Скрипнула дверь, и в туалет заглянула мисс Хансон:

– Ты снова здесь, Тиффани? Должно быть, у тебя серьезные проблемы с мочевым пузырем.

Девчонки быстро вышли, поглядывая на меня и словно говоря: «Это еще не конец».

Но я и сама это знала.

Мама, вечная оптимистка, постоянно твердила мне, что нужно во всем видеть светлую сторону. Ну, например: у старины Иверса лишь один отпрыск. И сегодня пятница.

Обычно по пятницам мои родители принимали гостей. Мама готовила ребрышки, Кэй приносила салат, а Сью Боб пекла перевернутый пирог с ананасами. Так что я проводила вечер у Мэри Луизы. Однако на этот раз я осталась в своей комнате и стала придумывать вопросы для миссис Густафсон. Пока взрослые ели, из столовой доносился смех. Когда же все затихло, это значило, что они, как лорды и леди в Англии, разделились. Женщины составили свою компанию, а мужчины устроились в креслах и говорили о том, чего нельзя сказать при женах.

Пока женщины мыли посуду, я прислушивалась к другому голосу мамы – тому, которым она обычно говорила с подругами. Рядом с ними она казалась счастливее. Забавно, каким один и тот же человек может быть разным. Это заставляло меня думать, что я далеко не все знаю о своей маме, хотя она и не представляла собой такой загадки, как миссис Густафсон.

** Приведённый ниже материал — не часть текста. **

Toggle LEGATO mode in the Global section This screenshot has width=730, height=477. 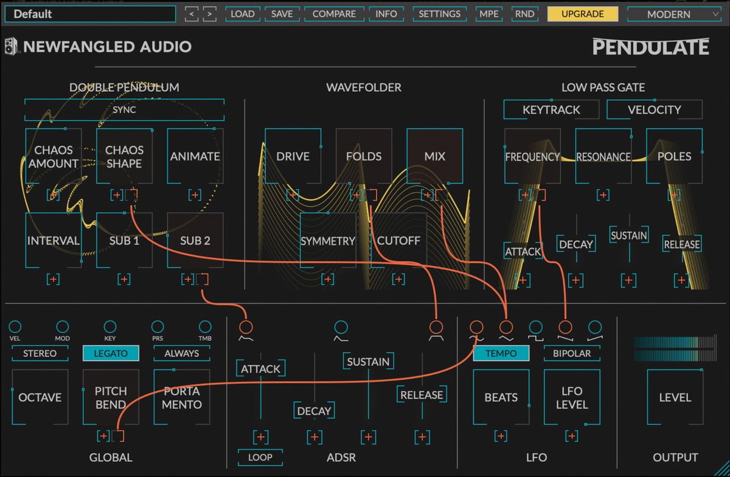(x=111, y=352)
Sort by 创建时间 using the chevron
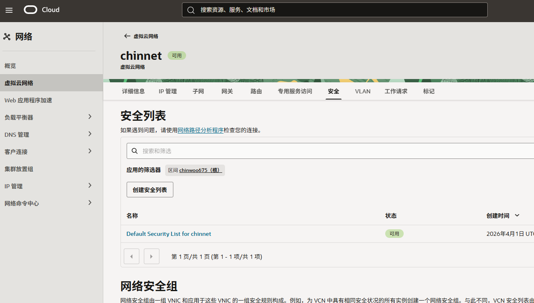The image size is (534, 303). pyautogui.click(x=517, y=215)
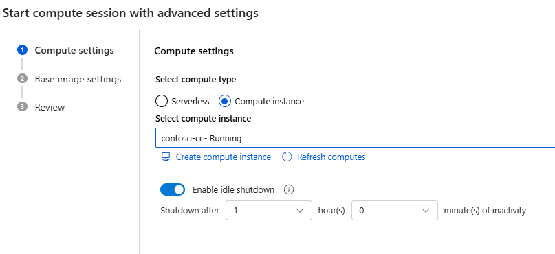Select the Serverless radio button
The width and height of the screenshot is (555, 254).
(162, 102)
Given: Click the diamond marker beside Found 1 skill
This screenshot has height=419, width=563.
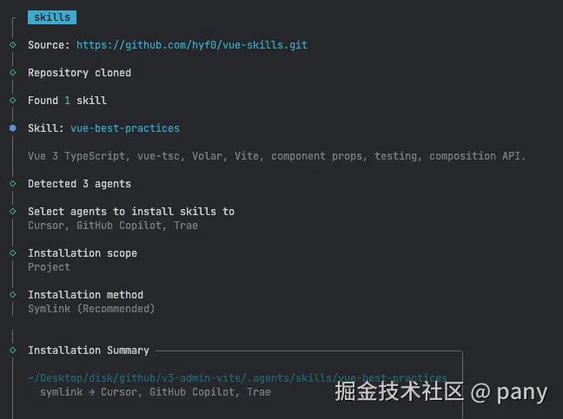Looking at the screenshot, I should [x=12, y=101].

Сидя за письменным столом, я записывала вопросы, по мере того как они приходили мне в голову. «Когда в последний раз кому-нибудь отрубали голову на гильотине? Есть ли и во Франции свидетели Иеговы? Почему люди говорят, что вы украли вашего мужа? Теперь, когда он умер, почему вы остаетесь здесь?»

Я так сосредоточилась, что не заметила, как мама пришла и встала за моей спиной, пока не ощутила на плече ее теплую руку.

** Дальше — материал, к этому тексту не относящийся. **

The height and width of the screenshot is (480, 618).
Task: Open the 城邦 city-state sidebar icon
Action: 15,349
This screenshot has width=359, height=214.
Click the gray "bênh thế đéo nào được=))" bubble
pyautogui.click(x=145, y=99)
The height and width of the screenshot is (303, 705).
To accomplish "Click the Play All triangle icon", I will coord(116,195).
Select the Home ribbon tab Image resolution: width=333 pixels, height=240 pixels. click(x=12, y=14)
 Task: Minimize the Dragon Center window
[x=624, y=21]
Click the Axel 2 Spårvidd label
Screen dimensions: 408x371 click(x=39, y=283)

– Ты не пошла сегодня к Мэри Луизе?

– Я делаю домашнее задание.

– В пятницу? – удивилась она; я ее не убедила. – Что, тяжелый день был в школе?

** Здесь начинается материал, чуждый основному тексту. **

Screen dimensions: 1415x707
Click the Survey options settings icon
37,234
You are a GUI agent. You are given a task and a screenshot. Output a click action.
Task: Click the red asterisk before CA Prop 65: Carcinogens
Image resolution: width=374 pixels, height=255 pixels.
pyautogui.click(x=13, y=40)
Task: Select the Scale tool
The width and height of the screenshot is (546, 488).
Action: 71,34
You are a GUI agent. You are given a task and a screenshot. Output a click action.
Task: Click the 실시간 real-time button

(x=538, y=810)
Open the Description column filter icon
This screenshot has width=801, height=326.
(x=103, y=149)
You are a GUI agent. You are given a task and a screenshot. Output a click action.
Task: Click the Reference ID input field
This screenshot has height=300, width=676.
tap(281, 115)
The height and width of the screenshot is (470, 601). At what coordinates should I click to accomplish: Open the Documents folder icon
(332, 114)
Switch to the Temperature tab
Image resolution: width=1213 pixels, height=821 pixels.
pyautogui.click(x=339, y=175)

Большинство дней там были тяжелыми. Но мне не хотелось говорить о Тиффани Иверс. Мама показала мне подарок размером с обувную коробку:

– Я кое-что приготовила тебе.

– Спасибо!

Разорвав упаковку, я нашла там вязанный крючком жилет.

Я натянула его на футболку, и мама поправила его у талии, довольная, что не ошиблась размером.

– Ты прекрасна! Зеленый подчеркивает искры в твоих глазах.

Взгляд в зеркало подтвердил, что я выгляжу по-идиотски. Если я надену это в школу, Тиффани Иверс сожрет меня живьем.

– Он… симпатичный, – с запозданием сказала я.

Мама улыбнулась, скрывая обиду:

– Так над чем ты трудишься?

Я объяснила, что должна написать сочинение о Франции и что для этого мне нужно поговорить с миссис Густафсон.

– Ох, милая, я не уверена, что тебе стоит ее беспокоить.

– У меня всего несколько вопросов. Разве нельзя ее пригласить?

– Наверное… А о чем ты хочешь ее спросить?

Я показала на лист.

Посмотрев на мои записи, мама громко вздохнула:

– Понимаешь, у нее ведь могла быть причина не возвращаться…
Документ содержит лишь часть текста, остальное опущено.